There were plenty of insects by the trail from Venus Drive all the way to Bukit Timah but also a healthy holiday crowd of strollers to make their documentation a wee dodgy. The clearing that runs parallel to the golf course and its outcast host of shacks is rich in edge species, from fencehugging lizards to delicate blue butterflies. On the tall grasses and sensitive mimosa fringing the path between the forest and the feeder road there are day-flying moths, skippers, dragonflies, bees and fat-bodied flies.
Down from the tree tops, monkey droppings on the track to Rifle Range Road drew the sips of cruising nymphs. A girthal expansion of the track served as a pow-wow for striped flutterers, an insect so addicted to the lightness of air that it seems to regard a brief perch as too unbearable a moment of heaviness. The disproportionately long wings makes the animal appear squat but they offer a high loading that lifts the dragonfly into the air with an ease more akin to the lazy winging of butterflies. The waspish base stripes and dark wingtip markings serve as if to ward off midair collisions between the massed assembly as they hover like stiff yoyos suspended by celestial strings and dart about in search of in-flight meals.

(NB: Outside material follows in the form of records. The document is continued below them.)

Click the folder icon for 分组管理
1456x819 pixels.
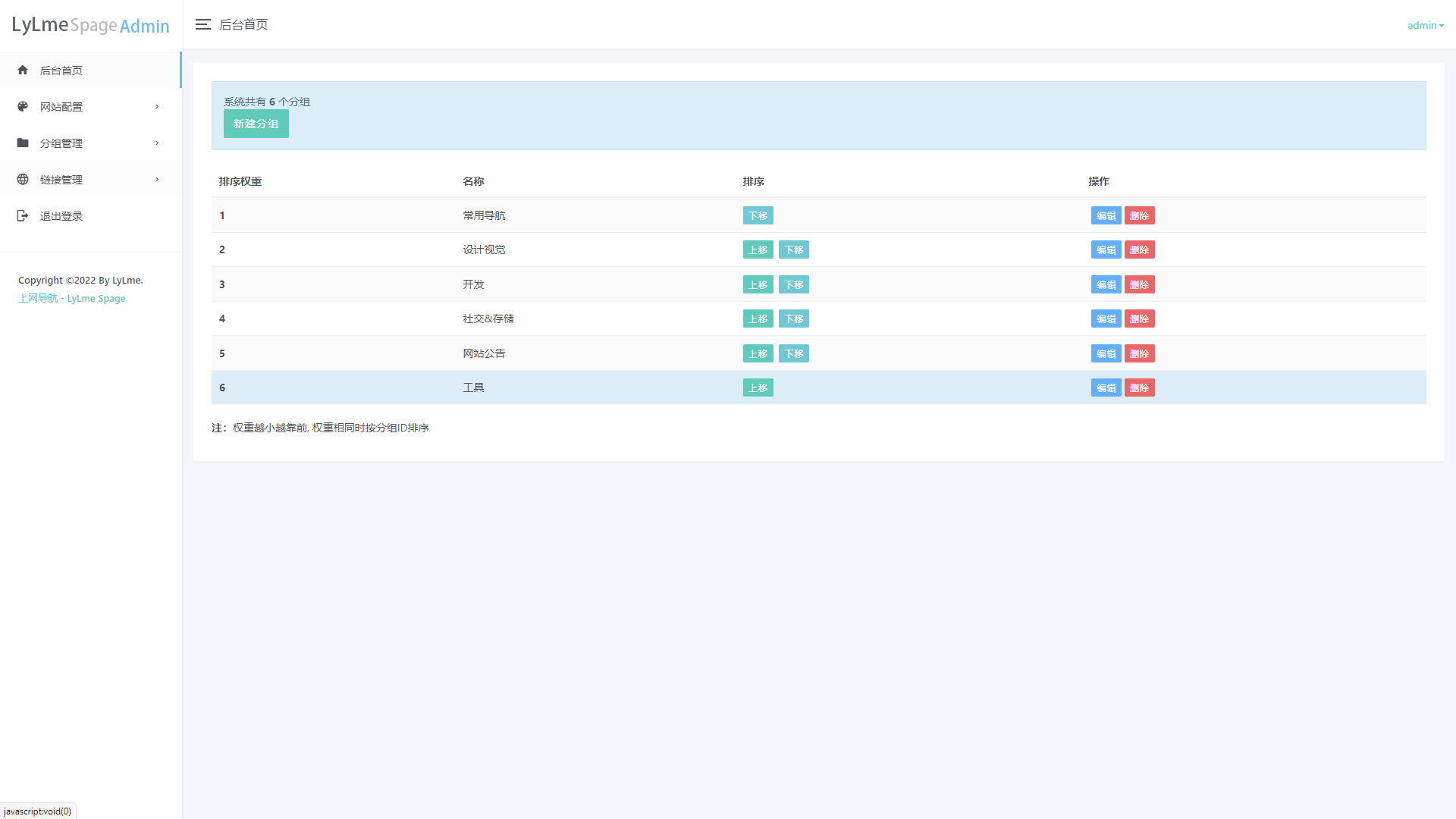[x=23, y=143]
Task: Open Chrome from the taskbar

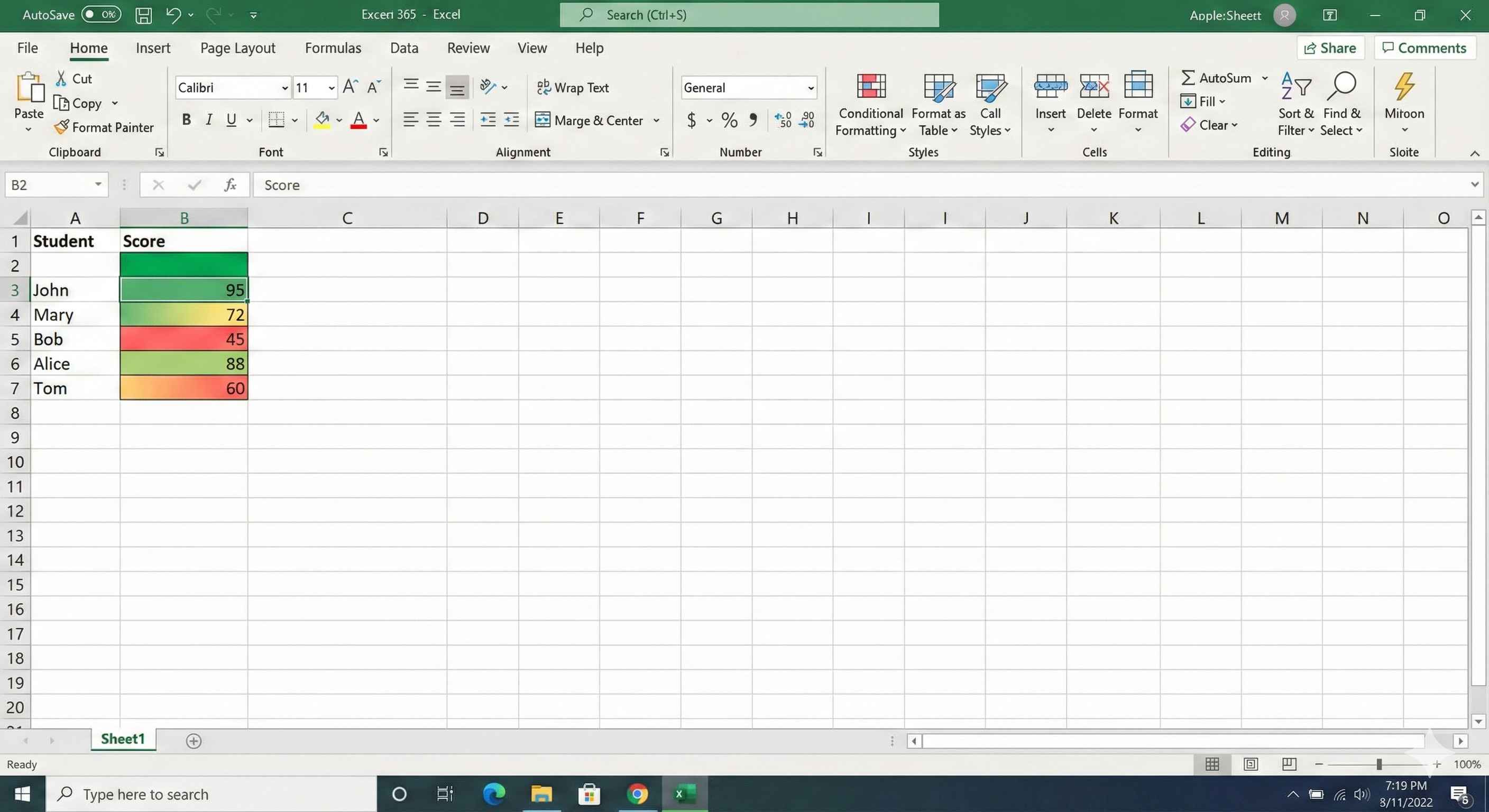Action: click(637, 794)
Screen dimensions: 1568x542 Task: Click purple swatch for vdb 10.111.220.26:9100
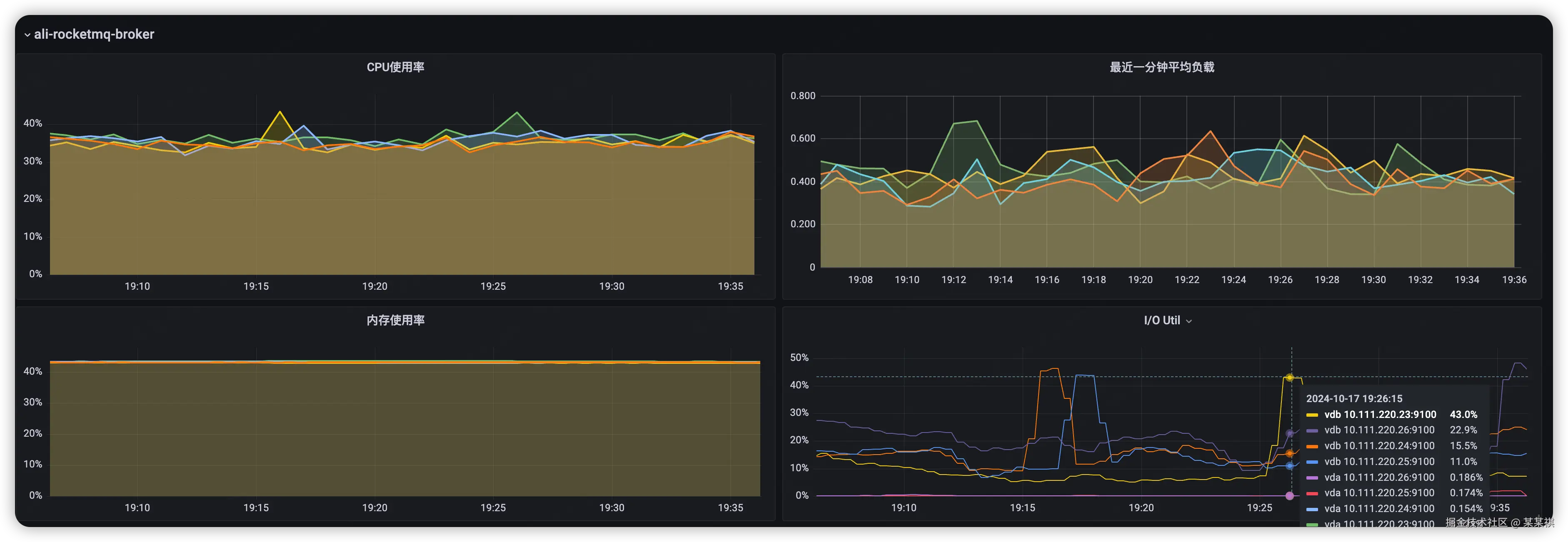coord(1312,431)
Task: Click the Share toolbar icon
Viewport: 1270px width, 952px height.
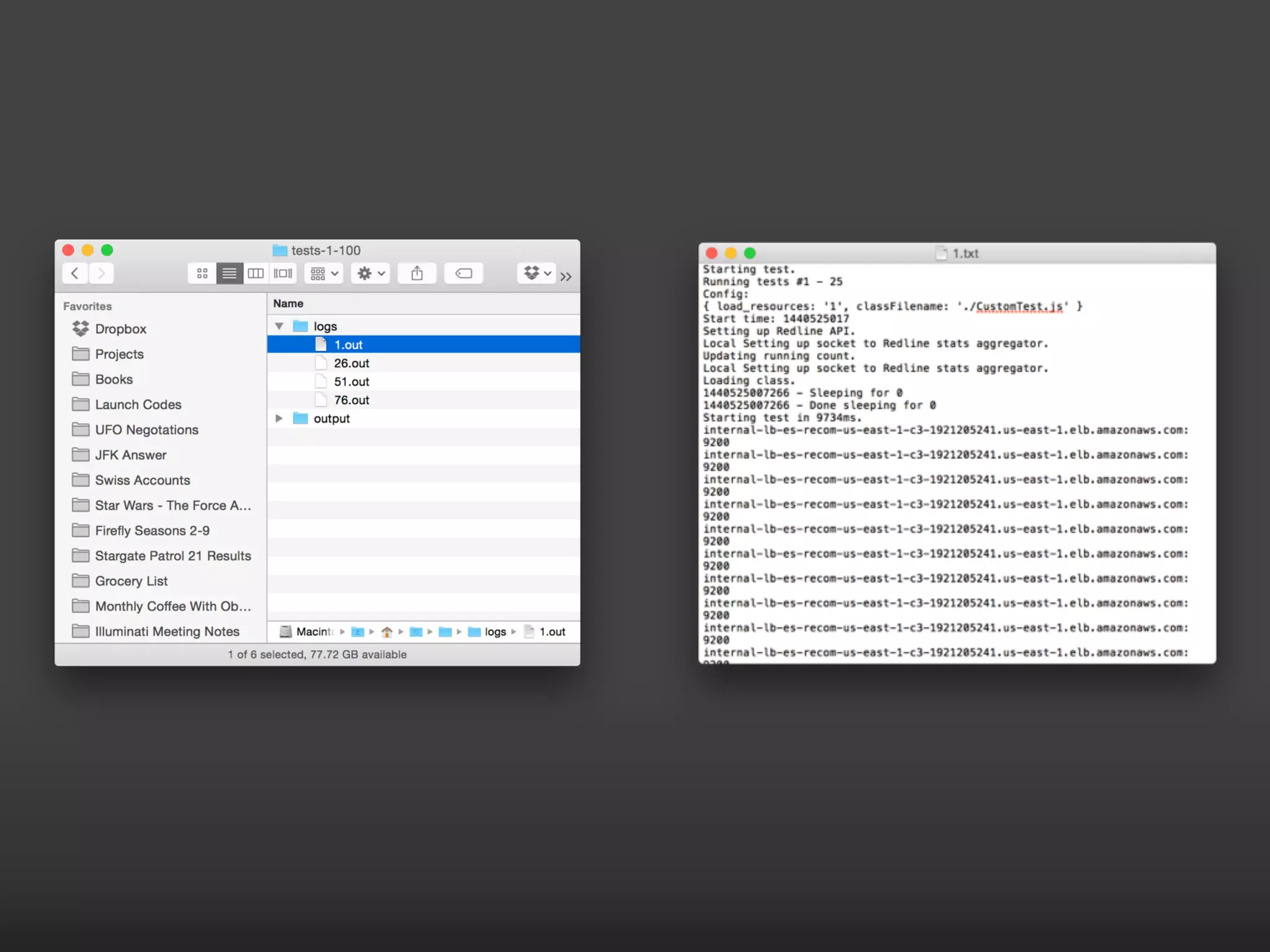Action: coord(417,273)
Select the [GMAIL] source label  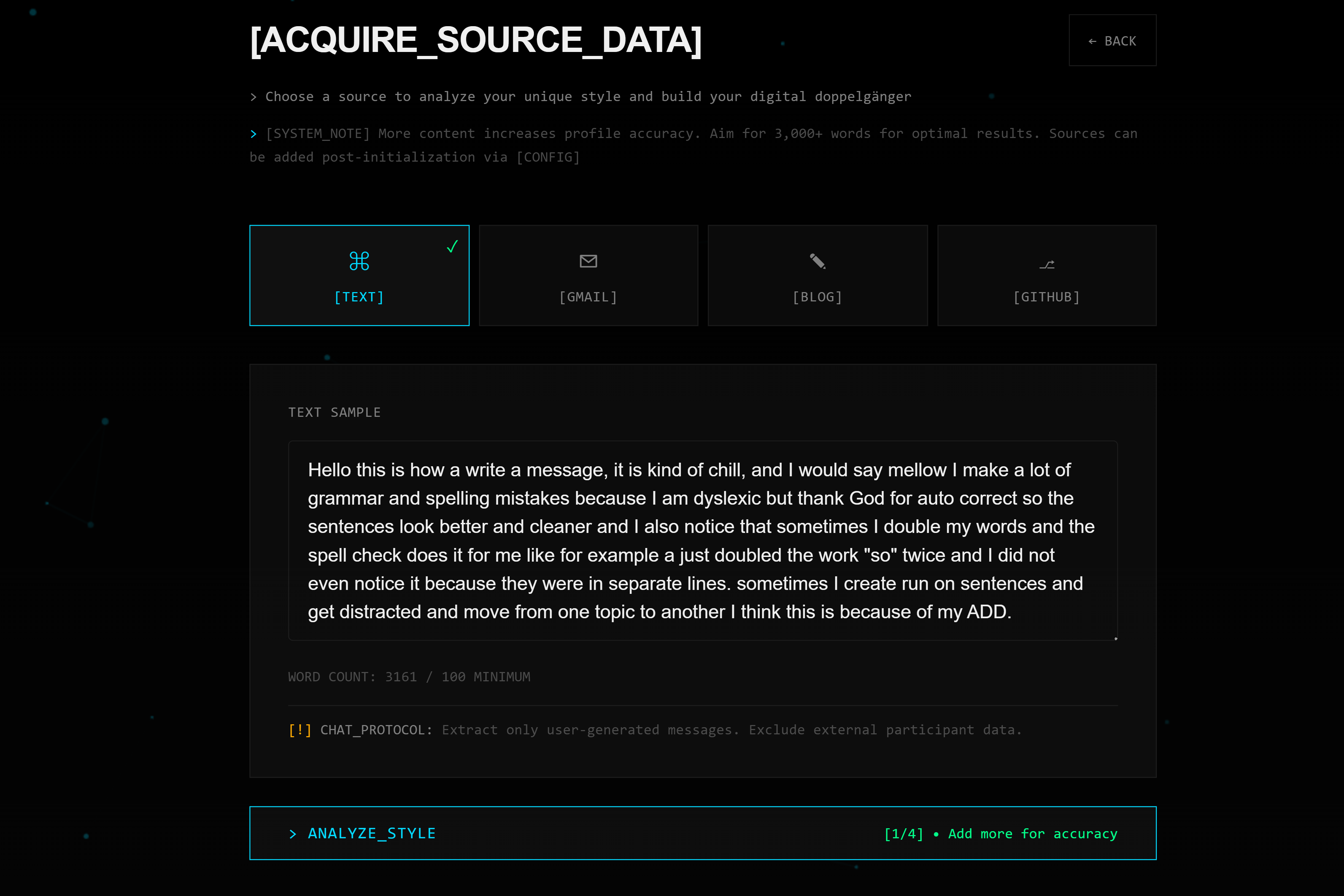pyautogui.click(x=588, y=297)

On a tattered Dillenia leaf just before the expressway, a crab spider with a happy face on its centimetre-long abdomen lurked and permitted a single shot before perfoming a geronimo into the shrubbery. Further down on the Durian Loop, a pair of procreating micropezids, stockinged legs outstretched in ecstasy, defied my efforts to keep them in firm focus. I have not seen fireflies locally, though they are known to occur in spots undefiled by the fluorescent light of night. But there are other beetles to illuminate our path by day. The most frequently-seen species of tiger beetle typically haunts sandy clearings, scampering with fearsome speed and hugely protective of their personal space. Another species gets by without wings. This third discovery flitted before us, a glowing flicker of fairy blue that spiralled onto a wayside bush. It turned out to be a Cicindelid half the size of its commoner cousin and with double the iridescence. Beauty it may be, but outsized eyes and mandibles lined with rows of ripping teeth promises a fast and fatal end to slower crawlers that fail to escape its feasting fancy.